(Saved entries)
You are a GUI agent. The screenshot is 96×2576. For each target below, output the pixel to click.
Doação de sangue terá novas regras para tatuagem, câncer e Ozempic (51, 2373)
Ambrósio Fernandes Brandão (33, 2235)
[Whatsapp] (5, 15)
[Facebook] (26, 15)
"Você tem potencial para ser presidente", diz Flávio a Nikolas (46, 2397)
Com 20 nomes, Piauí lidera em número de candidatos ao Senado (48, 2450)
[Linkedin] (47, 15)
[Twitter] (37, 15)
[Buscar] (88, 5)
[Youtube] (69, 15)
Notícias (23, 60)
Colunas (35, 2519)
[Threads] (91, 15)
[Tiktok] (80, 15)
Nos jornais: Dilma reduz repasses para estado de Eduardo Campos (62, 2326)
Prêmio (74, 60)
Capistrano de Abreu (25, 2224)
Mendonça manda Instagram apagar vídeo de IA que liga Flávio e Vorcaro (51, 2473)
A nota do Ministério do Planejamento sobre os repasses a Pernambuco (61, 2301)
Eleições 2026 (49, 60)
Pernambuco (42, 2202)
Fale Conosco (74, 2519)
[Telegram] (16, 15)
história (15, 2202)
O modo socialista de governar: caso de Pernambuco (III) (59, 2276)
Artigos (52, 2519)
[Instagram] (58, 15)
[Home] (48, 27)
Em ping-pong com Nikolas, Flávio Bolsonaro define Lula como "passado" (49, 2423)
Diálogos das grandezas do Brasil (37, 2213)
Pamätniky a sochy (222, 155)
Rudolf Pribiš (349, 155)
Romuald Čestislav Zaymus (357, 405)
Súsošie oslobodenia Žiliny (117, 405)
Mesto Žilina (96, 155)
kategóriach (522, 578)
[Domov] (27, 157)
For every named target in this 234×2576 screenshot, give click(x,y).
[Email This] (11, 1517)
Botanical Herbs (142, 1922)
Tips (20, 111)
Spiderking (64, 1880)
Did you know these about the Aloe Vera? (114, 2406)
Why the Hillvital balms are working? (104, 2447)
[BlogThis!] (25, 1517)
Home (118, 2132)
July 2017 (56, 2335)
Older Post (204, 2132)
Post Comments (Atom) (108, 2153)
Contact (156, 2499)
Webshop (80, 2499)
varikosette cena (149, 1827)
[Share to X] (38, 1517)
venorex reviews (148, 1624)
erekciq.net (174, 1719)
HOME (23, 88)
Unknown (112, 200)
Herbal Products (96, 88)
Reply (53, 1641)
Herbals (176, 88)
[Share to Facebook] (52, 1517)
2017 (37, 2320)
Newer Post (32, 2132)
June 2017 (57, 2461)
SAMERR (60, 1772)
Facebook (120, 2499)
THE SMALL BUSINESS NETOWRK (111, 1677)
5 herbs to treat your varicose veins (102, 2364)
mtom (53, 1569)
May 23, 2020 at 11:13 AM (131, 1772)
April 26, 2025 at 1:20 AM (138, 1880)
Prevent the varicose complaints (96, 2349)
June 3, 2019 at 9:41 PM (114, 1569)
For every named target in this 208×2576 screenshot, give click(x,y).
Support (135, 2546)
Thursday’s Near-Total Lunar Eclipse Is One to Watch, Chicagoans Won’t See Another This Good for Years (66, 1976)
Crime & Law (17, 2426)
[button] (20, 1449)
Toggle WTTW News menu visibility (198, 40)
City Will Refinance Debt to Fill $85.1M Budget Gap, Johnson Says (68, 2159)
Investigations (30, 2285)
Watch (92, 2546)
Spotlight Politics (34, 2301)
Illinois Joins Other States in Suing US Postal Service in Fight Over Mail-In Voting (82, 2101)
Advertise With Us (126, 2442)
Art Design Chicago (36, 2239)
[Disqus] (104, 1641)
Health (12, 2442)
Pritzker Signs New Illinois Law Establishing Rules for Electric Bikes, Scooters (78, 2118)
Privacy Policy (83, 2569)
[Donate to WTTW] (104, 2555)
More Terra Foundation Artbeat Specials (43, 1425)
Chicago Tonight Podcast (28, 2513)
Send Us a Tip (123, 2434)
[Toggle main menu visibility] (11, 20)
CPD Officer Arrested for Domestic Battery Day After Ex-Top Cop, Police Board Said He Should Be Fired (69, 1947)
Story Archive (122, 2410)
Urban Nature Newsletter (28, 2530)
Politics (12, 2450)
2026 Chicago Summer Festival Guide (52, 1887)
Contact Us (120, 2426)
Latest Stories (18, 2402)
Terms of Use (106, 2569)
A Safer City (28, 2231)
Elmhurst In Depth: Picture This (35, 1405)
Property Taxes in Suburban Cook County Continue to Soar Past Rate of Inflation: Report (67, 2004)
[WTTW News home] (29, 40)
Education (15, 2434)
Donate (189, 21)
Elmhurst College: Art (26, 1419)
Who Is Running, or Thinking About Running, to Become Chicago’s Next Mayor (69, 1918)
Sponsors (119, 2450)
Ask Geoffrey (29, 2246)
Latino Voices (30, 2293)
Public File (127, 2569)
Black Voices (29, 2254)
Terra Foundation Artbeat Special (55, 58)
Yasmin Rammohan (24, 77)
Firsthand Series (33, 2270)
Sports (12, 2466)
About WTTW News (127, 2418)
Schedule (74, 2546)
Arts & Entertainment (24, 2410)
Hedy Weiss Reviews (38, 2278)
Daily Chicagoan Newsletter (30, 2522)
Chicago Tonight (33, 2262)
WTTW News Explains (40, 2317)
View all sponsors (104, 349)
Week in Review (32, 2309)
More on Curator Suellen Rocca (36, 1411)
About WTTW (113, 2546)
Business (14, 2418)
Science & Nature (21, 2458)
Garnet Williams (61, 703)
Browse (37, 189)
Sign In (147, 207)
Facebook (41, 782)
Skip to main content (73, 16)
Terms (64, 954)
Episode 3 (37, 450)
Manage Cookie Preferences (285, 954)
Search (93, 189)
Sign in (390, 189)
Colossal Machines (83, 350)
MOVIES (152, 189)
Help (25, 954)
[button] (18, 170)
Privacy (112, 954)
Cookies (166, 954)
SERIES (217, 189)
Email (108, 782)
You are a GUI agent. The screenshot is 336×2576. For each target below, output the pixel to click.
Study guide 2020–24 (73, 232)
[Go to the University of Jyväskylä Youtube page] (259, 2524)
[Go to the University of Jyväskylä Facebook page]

**REQUIREMENT:**
Above are the records. Identify each line that contains the word "Terra".

**EXPECTED ANSWER:**
More Terra Foundation Artbeat Specials (43, 1425)
Terra Foundation Artbeat Special (55, 58)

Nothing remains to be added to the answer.